Ferdinand Pecora was born on January 6, 1882 in Nicosia, Sicily, to Luigi and Rosa Messina Pecora. In 1886 the family moved to New York City in search of a better life and to escape religious persecution. Unfortunately, Italian immigrants were still “the object of intense bigotry, discrimination, and hatred,” and Pecora heard many a racial slur in his youth. Additionally, the family suffered from poverty and the death of two of their nine children. To help support his parents, Ferdinand delivered milk and newspapers and helped in his father’s shoe shop .
Though Pecora faced hardship, he excelled at school. He was class president and valedictorian in grade school, and then graduated from Law School in 1906. From 1911 to 1930 he worked as an assistant district attorney for New York, and continued to assist his family with finances.
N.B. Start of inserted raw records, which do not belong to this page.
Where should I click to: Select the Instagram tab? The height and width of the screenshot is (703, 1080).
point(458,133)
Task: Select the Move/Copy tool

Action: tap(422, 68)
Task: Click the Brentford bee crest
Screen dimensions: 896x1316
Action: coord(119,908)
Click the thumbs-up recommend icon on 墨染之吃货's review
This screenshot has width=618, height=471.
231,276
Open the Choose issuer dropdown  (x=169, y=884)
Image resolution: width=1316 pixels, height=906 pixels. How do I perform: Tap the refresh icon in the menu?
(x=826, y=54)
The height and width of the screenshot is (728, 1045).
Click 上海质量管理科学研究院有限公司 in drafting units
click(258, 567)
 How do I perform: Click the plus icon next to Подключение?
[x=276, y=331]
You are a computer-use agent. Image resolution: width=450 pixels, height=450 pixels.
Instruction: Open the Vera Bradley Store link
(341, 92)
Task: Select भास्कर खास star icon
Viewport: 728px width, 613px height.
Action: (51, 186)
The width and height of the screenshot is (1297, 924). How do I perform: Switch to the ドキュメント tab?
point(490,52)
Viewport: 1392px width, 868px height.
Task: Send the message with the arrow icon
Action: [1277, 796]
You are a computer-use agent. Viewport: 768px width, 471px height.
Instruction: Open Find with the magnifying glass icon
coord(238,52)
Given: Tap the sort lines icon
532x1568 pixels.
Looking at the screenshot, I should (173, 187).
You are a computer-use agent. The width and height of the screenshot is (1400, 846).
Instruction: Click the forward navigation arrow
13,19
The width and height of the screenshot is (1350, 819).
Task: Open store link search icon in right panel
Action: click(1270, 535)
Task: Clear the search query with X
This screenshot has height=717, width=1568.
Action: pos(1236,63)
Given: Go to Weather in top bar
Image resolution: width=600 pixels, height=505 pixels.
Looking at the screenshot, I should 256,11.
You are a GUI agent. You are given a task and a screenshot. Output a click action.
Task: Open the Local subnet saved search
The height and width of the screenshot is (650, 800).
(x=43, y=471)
Pecora also became heavily involved in Progressive politics, and in 1912 he joined the “Bull Moose” Party to support Teddy Roosevelt for president. In both his legal and political work, Pecora gained a reputation for being an excellent speaker. In 1930, Pecora left the government for private practice, but it wasn’t long before he returned to public service .
After the Stock Market Crash of 1929, President Herbert Hoover repeatedly asked the New York Stock Exchange to clean up its act – specifically, to rein in “short-selling.” The Exchange’s president, Richard Whitney, was not interested in complying with the president’s wishes, so Hoover reached out to the Senate Committee on Banking and Currency, prodding it to begin an investigation. Senator Peter Norbeck (R-SD) would lead the investigation with fervor, but his efforts failed to gain momentum. Then, in January 1933, Ferdinand Pecora was hired as the committee’s lead investigator, and things changed quickly.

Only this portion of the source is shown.